▸ **Instructions for the task**: In the items below, switch "hashtag" to "tag" in the lines running from the line with "Given: Open the #UCLPOTM hashtag" up to and including the line with "Looking at the", keeping everything else unchanged. Give only those lines, and leave out the pictures.

▸ **Material provided**:
◇ ◇ ◇ ◇ ◇
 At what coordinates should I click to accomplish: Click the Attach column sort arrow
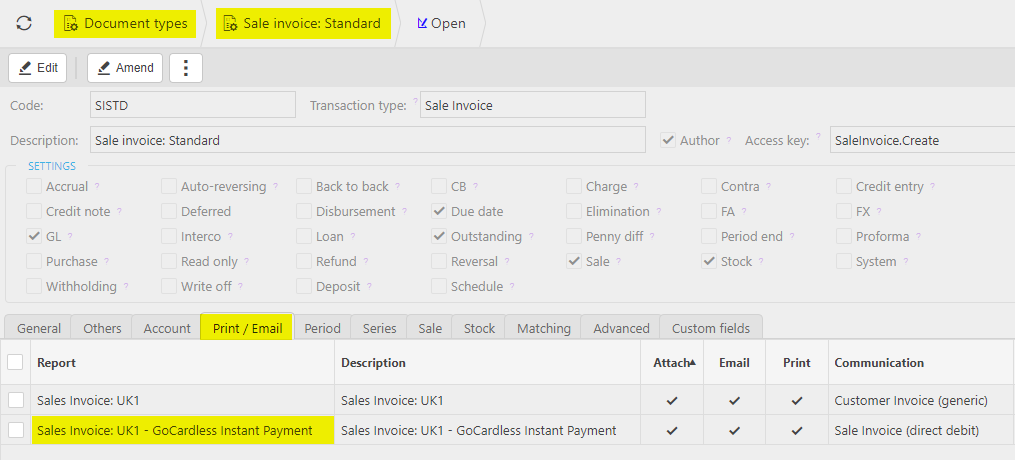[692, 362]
◇ ◇ ◇ ◇ ◇
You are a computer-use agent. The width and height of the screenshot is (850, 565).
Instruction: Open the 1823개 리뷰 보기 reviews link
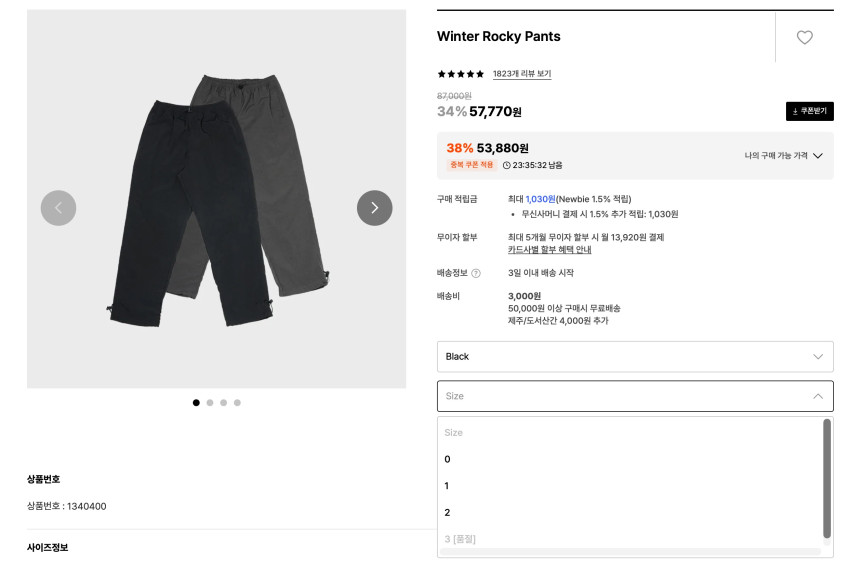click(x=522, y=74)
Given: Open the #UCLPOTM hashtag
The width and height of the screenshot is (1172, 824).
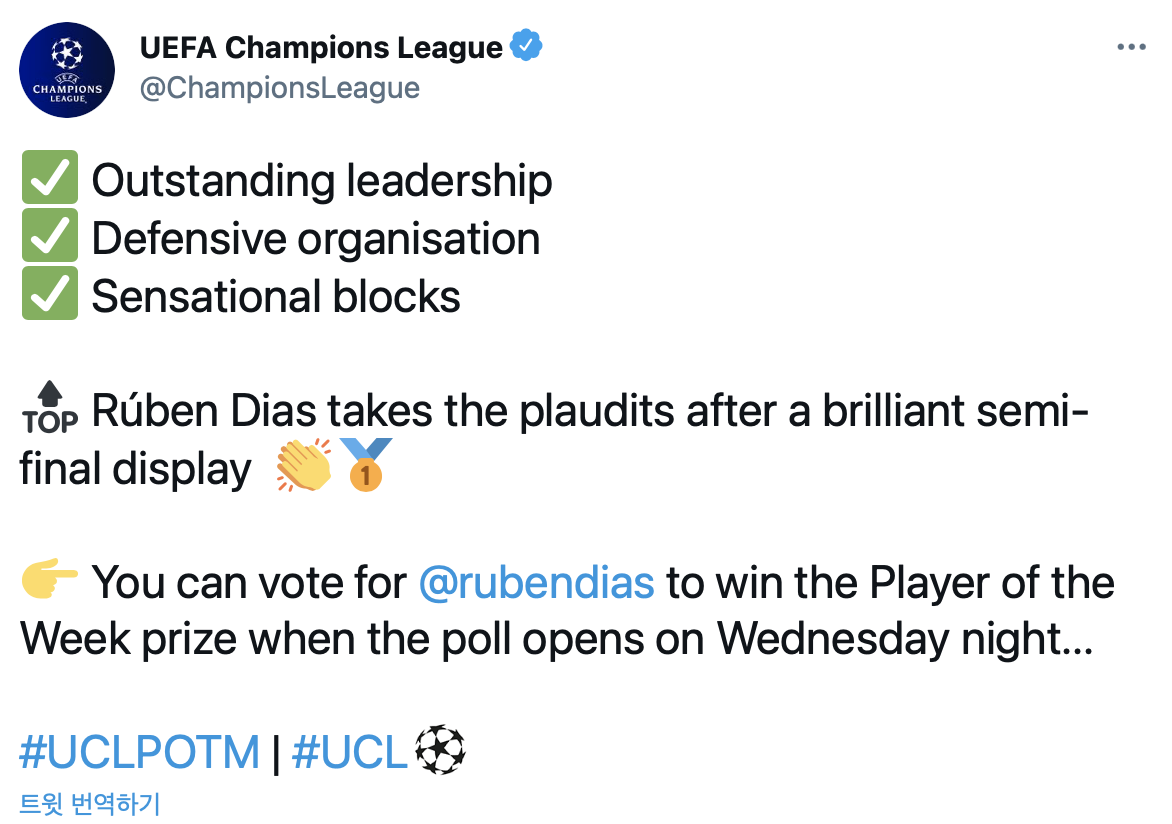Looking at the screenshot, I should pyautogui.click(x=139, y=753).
◇ ◇ ◇ ◇ ◇
▸ **Finished exercise**:
Given: Open the #UCLPOTM tag
The width and height of the screenshot is (1172, 824).
Looking at the screenshot, I should pyautogui.click(x=139, y=753).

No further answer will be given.